## Task to complete
Update the data below by replacing each occurrence of "computer-use agent" with "desktop automation agent". Leave everything else unchanged.

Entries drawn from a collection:

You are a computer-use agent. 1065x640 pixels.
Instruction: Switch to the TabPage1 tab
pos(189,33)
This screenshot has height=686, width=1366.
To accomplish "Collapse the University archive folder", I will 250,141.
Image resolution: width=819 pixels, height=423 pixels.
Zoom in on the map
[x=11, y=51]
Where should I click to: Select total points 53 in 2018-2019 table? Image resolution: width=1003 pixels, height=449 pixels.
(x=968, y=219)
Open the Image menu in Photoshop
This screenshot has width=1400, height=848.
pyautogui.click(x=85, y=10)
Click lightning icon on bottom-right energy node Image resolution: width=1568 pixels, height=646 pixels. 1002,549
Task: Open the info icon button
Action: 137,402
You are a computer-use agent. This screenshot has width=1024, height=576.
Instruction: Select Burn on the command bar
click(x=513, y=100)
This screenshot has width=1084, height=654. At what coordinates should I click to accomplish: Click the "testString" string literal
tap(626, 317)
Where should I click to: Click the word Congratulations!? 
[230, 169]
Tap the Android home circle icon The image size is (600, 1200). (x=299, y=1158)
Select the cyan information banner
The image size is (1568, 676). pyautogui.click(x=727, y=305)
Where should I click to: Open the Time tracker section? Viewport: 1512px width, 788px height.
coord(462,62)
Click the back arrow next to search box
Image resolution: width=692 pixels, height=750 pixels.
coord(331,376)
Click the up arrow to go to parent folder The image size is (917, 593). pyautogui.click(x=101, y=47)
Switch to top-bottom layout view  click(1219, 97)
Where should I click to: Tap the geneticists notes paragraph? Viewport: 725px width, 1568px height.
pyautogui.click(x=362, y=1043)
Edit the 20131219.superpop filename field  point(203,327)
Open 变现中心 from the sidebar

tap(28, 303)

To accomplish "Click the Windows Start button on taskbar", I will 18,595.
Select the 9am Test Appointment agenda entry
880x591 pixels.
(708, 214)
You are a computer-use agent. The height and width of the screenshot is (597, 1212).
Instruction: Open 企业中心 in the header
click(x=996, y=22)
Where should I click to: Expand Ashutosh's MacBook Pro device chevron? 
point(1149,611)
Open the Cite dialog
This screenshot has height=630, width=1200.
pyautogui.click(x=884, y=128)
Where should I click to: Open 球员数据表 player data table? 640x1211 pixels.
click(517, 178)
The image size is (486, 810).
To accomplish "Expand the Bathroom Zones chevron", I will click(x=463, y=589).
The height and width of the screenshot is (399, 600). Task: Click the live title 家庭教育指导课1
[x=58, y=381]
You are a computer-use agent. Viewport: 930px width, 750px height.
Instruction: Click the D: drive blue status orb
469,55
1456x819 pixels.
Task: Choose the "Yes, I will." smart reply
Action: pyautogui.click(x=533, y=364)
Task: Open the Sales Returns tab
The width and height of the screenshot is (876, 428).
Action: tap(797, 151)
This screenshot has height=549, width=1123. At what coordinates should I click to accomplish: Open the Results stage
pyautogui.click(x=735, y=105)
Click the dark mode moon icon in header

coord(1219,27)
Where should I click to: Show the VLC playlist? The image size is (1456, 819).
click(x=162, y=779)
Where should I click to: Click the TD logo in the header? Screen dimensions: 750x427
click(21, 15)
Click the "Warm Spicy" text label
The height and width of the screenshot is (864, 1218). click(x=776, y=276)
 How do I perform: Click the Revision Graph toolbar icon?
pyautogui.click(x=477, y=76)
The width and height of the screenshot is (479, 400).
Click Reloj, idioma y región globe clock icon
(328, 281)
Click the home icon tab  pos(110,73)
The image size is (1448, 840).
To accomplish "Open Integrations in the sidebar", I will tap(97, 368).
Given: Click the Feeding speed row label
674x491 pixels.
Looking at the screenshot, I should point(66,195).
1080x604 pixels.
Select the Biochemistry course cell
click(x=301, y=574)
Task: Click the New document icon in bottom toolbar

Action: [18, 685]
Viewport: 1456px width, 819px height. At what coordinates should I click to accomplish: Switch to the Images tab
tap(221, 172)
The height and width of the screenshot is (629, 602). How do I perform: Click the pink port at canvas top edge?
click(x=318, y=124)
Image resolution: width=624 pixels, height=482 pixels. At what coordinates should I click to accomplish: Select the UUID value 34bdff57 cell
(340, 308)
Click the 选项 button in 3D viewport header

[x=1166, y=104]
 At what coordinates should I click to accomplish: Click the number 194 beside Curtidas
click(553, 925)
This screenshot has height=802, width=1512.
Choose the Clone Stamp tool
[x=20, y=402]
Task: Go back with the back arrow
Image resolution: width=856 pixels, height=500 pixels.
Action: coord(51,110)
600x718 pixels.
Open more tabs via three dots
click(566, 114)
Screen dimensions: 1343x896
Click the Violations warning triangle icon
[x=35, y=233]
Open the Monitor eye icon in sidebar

## In response
You are a desktop automation agent. 1065x640 pixels.
Instruction: Switch to the TabPage1 tab
pos(189,33)
This screenshot has height=686, width=1366.
To accomplish "Collapse the University archive folder", I will 250,141.
Image resolution: width=819 pixels, height=423 pixels.
Zoom in on the map
[x=11, y=51]
Where should I click to: Select total points 53 in 2018-2019 table? Image resolution: width=1003 pixels, height=449 pixels.
(x=968, y=219)
Open the Image menu in Photoshop
This screenshot has width=1400, height=848.
pyautogui.click(x=85, y=10)
Click lightning icon on bottom-right energy node Image resolution: width=1568 pixels, height=646 pixels. 1002,549
Task: Open the info icon button
Action: 137,402
You are a desktop automation agent. This screenshot has width=1024, height=576.
Instruction: Select Burn on the command bar
click(x=513, y=100)
This screenshot has width=1084, height=654. At what coordinates should I click to accomplish: Click the "testString" string literal
tap(626, 317)
Where should I click to: Click the word Congratulations!? 
[230, 169]
Tap the Android home circle icon The image size is (600, 1200). (x=299, y=1158)
Select the cyan information banner
The image size is (1568, 676). pyautogui.click(x=727, y=305)
Where should I click to: Open the Time tracker section? Viewport: 1512px width, 788px height.
coord(462,62)
Click the back arrow next to search box
Image resolution: width=692 pixels, height=750 pixels.
coord(331,376)
Click the up arrow to go to parent folder The image size is (917, 593). pyautogui.click(x=101, y=47)
Switch to top-bottom layout view  click(1219, 97)
Where should I click to: Tap the geneticists notes paragraph? Viewport: 725px width, 1568px height.
pyautogui.click(x=362, y=1043)
Edit the 20131219.superpop filename field  point(203,327)
Open 变现中心 from the sidebar

tap(28, 303)

To accomplish "Click the Windows Start button on taskbar", I will 18,595.
Select the 9am Test Appointment agenda entry
880x591 pixels.
(708, 214)
You are a desktop automation agent. The height and width of the screenshot is (597, 1212).
Instruction: Open 企业中心 in the header
click(x=996, y=22)
Where should I click to: Expand Ashutosh's MacBook Pro device chevron? 
point(1149,611)
Open the Cite dialog
This screenshot has height=630, width=1200.
pyautogui.click(x=884, y=128)
Where should I click to: Open 球员数据表 player data table? 640x1211 pixels.
click(517, 178)
The image size is (486, 810).
To accomplish "Expand the Bathroom Zones chevron", I will click(x=463, y=589).
The height and width of the screenshot is (399, 600). Task: Click the live title 家庭教育指导课1
[x=58, y=381]
You are a desktop automation agent. Viewport: 930px width, 750px height.
Instruction: Click the D: drive blue status orb
469,55
1456x819 pixels.
Task: Choose the "Yes, I will." smart reply
Action: pyautogui.click(x=533, y=364)
Task: Open the Sales Returns tab
The width and height of the screenshot is (876, 428).
Action: tap(797, 151)
This screenshot has height=549, width=1123. At what coordinates should I click to accomplish: Open the Results stage
pyautogui.click(x=735, y=105)
Click the dark mode moon icon in header

coord(1219,27)
Where should I click to: Show the VLC playlist? The image size is (1456, 819).
click(x=162, y=779)
Where should I click to: Click the TD logo in the header? Screen dimensions: 750x427
click(21, 15)
Click the "Warm Spicy" text label
The height and width of the screenshot is (864, 1218). click(x=776, y=276)
 How do I perform: Click the Revision Graph toolbar icon?
pyautogui.click(x=477, y=76)
The width and height of the screenshot is (479, 400).
Click Reloj, idioma y región globe clock icon
(328, 281)
Click the home icon tab  pos(110,73)
The image size is (1448, 840).
To accomplish "Open Integrations in the sidebar", I will tap(97, 368).
Given: Click the Feeding speed row label
674x491 pixels.
Looking at the screenshot, I should point(66,195).
1080x604 pixels.
Select the Biochemistry course cell
click(x=301, y=574)
Task: Click the New document icon in bottom toolbar

Action: [18, 685]
Viewport: 1456px width, 819px height. At what coordinates should I click to accomplish: Switch to the Images tab
tap(221, 172)
The height and width of the screenshot is (629, 602). How do I perform: Click the pink port at canvas top edge?
click(x=318, y=124)
Image resolution: width=624 pixels, height=482 pixels. At what coordinates should I click to accomplish: Select the UUID value 34bdff57 cell
(340, 308)
Click the 选项 button in 3D viewport header

[x=1166, y=104]
 At what coordinates should I click to accomplish: Click the number 194 beside Curtidas
click(553, 925)
This screenshot has height=802, width=1512.
Choose the Clone Stamp tool
[x=20, y=402]
Task: Go back with the back arrow
Image resolution: width=856 pixels, height=500 pixels.
Action: coord(51,110)
600x718 pixels.
Open more tabs via three dots
click(566, 114)
Screen dimensions: 1343x896
Click the Violations warning triangle icon
[x=35, y=233]
Open the Monitor eye icon in sidebar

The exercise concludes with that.